WARNING: Device "/dev/null" is not available for reading and writing.  

WARNING: Device "/dev/urandom" is not available for reading.

Why ?

(2) By Richard Hipp (drh) on 2019-07-26 14:16:07 in reply to 1 [link] [source]

SQLite wants access to /dev/urandom in order to seed its internal PRNG. The backoffice wants to open standard input and standard output on /dev/null to prevent problems.

Neither of these are absolutely required. But they do help things to run better and more securely.

(3) By Warren Young (wyoung) on 2019-07-26 18:23:24 in reply to 1 [source]

This is usually a symptom of having run Fossil as root, in which case it enters a chroot(2) jail shortly after startup. (That's documented here.)

You can either:

  1. Use mknod(8) to provide those dev nodes inside the jail.

    (There may be other things you need to provide inside the jail as well, but since I don't do this on my own servers, I can't come up with a list off the top of my head. It should probably be a section on the above-linked doc page.)

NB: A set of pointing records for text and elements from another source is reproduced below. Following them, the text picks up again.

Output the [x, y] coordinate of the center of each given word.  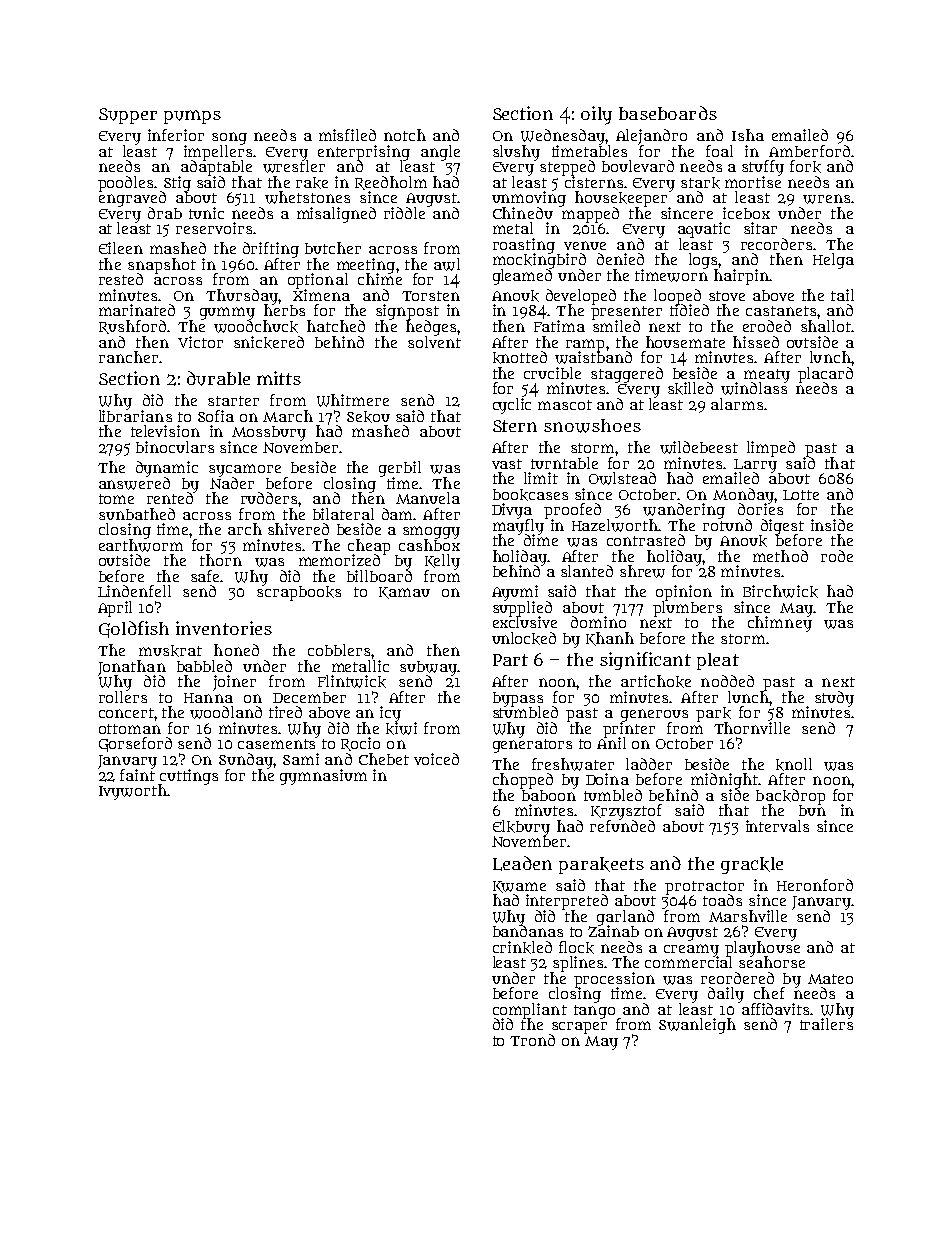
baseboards [668, 113]
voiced [436, 759]
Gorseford [135, 744]
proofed [572, 511]
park [713, 714]
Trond [532, 1040]
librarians [135, 416]
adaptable [216, 168]
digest [782, 526]
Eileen [121, 248]
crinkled [522, 947]
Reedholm [391, 183]
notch [405, 135]
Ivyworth [133, 792]
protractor [704, 887]
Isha [748, 135]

  2. Don't run fossil server as root.

    If the reason you're doing that is so you can bind to a low-numbered TCP port, I'd recommend binding Fossil to a high-numbered static port instead. For LAN-only Fossil servers, I use 3691, being the old svnserve port number + 1. (I'm a Subversion refugee.) For Internet-facing servers, I use a semi-random port number and the --localhost flag then put an HTTPS proxy in front of it to export that to the big bad world. The above doc has some ideas for this, including a link to my complicated and powerful nginx configuration. This not only solves the "port 80" problem, it properly secures the login process, prevents MITM attacks, and more.